---- Exercise data
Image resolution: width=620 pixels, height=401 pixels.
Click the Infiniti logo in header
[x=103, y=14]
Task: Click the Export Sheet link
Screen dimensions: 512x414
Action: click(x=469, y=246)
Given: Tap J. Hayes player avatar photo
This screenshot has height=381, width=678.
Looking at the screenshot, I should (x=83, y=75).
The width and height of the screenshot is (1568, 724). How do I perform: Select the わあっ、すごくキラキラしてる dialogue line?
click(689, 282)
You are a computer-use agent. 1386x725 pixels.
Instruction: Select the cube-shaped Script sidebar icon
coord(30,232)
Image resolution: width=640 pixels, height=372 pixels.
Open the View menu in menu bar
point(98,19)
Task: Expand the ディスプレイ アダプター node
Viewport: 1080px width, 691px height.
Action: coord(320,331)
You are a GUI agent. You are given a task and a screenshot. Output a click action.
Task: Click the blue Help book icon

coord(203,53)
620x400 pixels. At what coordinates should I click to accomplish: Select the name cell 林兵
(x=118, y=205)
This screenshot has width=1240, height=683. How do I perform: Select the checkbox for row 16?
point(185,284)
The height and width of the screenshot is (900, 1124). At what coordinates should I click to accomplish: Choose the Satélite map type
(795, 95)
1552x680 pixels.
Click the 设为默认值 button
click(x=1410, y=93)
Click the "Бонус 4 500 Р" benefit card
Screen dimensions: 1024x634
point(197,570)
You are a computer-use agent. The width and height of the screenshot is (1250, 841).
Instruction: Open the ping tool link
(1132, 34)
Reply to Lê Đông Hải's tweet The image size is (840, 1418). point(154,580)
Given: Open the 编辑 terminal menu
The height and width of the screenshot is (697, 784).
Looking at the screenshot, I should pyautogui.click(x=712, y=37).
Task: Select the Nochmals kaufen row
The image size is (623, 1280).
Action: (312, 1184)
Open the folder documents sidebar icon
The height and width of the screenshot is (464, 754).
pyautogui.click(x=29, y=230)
--------
What is being asked —
Only an exact copy of the data above will do.

Response to this exercise —
Image resolution: width=620 pixels, height=401 pixels.
Click the Infiniti logo in header
[x=103, y=14]
Task: Click the Export Sheet link
Screen dimensions: 512x414
Action: click(x=469, y=246)
Given: Tap J. Hayes player avatar photo
This screenshot has height=381, width=678.
Looking at the screenshot, I should (x=83, y=75).
The width and height of the screenshot is (1568, 724). How do I perform: Select the わあっ、すごくキラキラしてる dialogue line?
click(689, 282)
You are a computer-use agent. 1386x725 pixels.
Instruction: Select the cube-shaped Script sidebar icon
coord(30,232)
Image resolution: width=640 pixels, height=372 pixels.
Open the View menu in menu bar
point(98,19)
Task: Expand the ディスプレイ アダプター node
Viewport: 1080px width, 691px height.
Action: coord(320,331)
You are a GUI agent. You are given a task and a screenshot. Output a click action.
Task: Click the blue Help book icon

coord(203,53)
620x400 pixels. At what coordinates should I click to accomplish: Select the name cell 林兵
(x=118, y=205)
This screenshot has width=1240, height=683. How do I perform: Select the checkbox for row 16?
point(185,284)
The height and width of the screenshot is (900, 1124). At what coordinates should I click to accomplish: Choose the Satélite map type
(795, 95)
1552x680 pixels.
Click the 设为默认值 button
click(x=1410, y=93)
Click the "Бонус 4 500 Р" benefit card
Screen dimensions: 1024x634
point(197,570)
You are a computer-use agent. The width and height of the screenshot is (1250, 841).
Instruction: Open the ping tool link
(1132, 34)
Reply to Lê Đông Hải's tweet The image size is (840, 1418). point(154,580)
Given: Open the 编辑 terminal menu
The height and width of the screenshot is (697, 784).
Looking at the screenshot, I should pyautogui.click(x=712, y=37).
Task: Select the Nochmals kaufen row
The image size is (623, 1280).
Action: (312, 1184)
Open the folder documents sidebar icon
The height and width of the screenshot is (464, 754).
pyautogui.click(x=29, y=230)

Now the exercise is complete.